We are a strategic initiative of environmental groups representing hundreds of thousands of British Columbians

Our Team

Lisa Matthaus

Lisa provides government relations and campaign strategy expertise on environmental priorities selected by member groups and develops OFC’s citizen engagement strategies. Previously, Lisa was a campaigner with Sierra Club BC for ten years working on forest policy, conservation (Great Bear Rainforest) and climate issues. She has a Masters degree in Environmental and Resource Economics, an undergraduate degree in finance, and a previous life in investment banking.

Sebastian Sajda

Sebastian is OFC’s program coordinator providing behind-the-scenes support as well as delivery of the Campaign Accelerator program (which he is a product of, having been part of the 2020 cohort). He has a passion for local organizing, being a community and political organizer in Surrey working on climate and conservation issues in the city.
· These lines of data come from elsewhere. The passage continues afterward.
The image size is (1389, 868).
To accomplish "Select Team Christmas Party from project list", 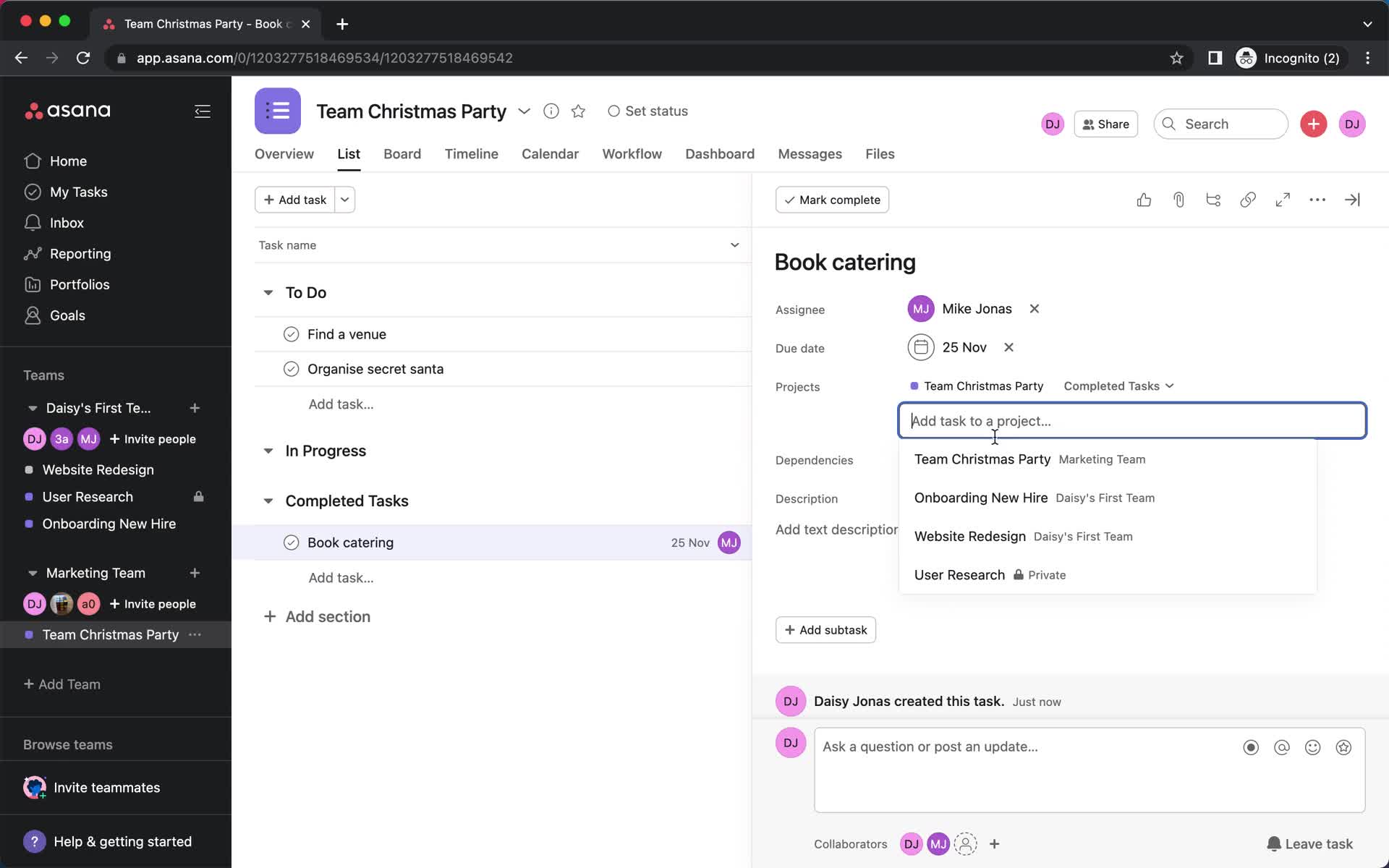I will coord(982,459).
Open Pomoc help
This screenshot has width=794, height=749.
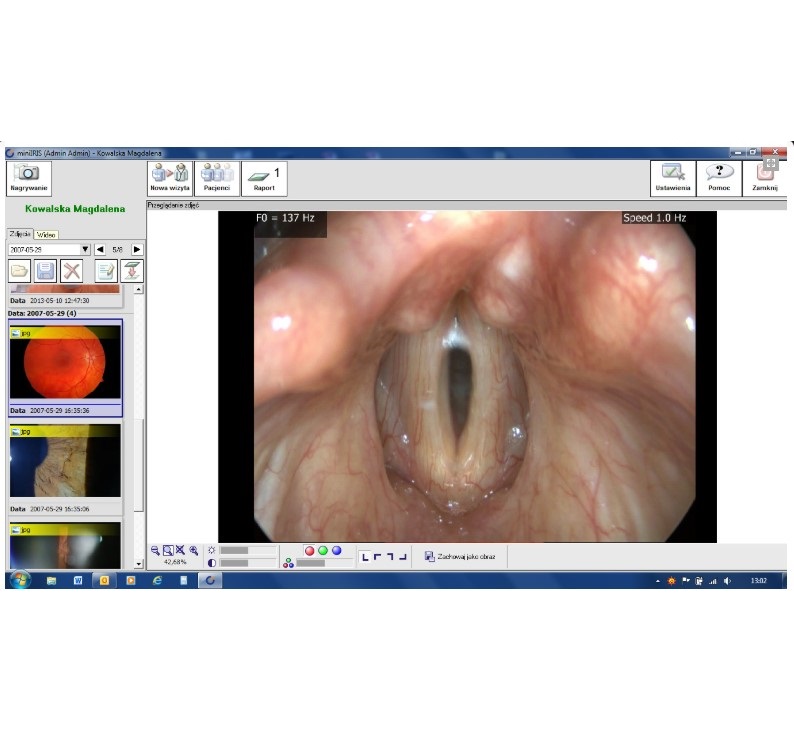[720, 178]
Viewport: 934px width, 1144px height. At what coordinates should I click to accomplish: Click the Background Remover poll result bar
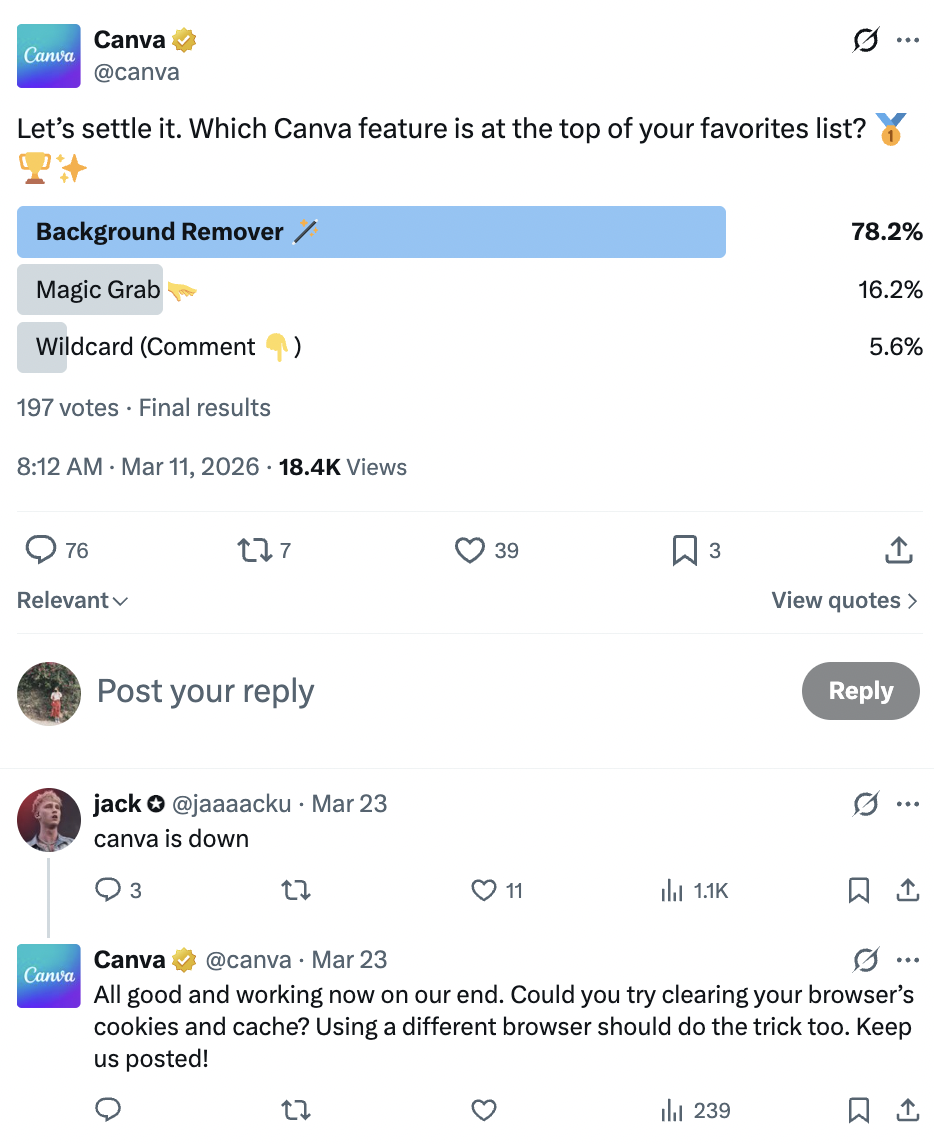[370, 231]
He brings with him a background in political science, having studied at Simon Fraser University and the University of Victoria, as well as an interest in technology.

AK Saini

AK brings to OFC nearly two decades of experience in grassroots community organizing with a particular passion for people-powered policy change. They played a lead role in organizing to win an historic raise in the U.S. federal tipped minimum wage and the decriminalization of medical cannabis in New York State. She is a proud daughter of working-class immigrants, political science graduate of the University of Toronto and McMaster University, and human to fur babies Mitz & Fitz the cats.

Emma Dolhai

Emma is OFC's Policy Specialist. She brings to her work a background in climate organizing, having organized with various grassroots climate groups in the Lower Mainland. She holds a JD from UBC, which included research and work related to both environmental and labour issues, and was particularly interested in research related to the intersection of climate change and labour. Emma also has a prior background in non-profit coordination, and loves working at the convergence of project coordination and policy.

Troy Moth

Troy is an artist from Tahsis, British Columbia. Generations of his family logged Vancouver Island’s coastal forests. Working primarily with salvaged wood discarded in logging cut blocks, his work attempts to confront this history, and transform his relationship to nature and wood. Troy’s background is in commercial photography having worked on campaigns for billion-dollar brands, produced a documentary for CBC Switzerland on the Right to Die, and worked in remote Indigenous communities across the country.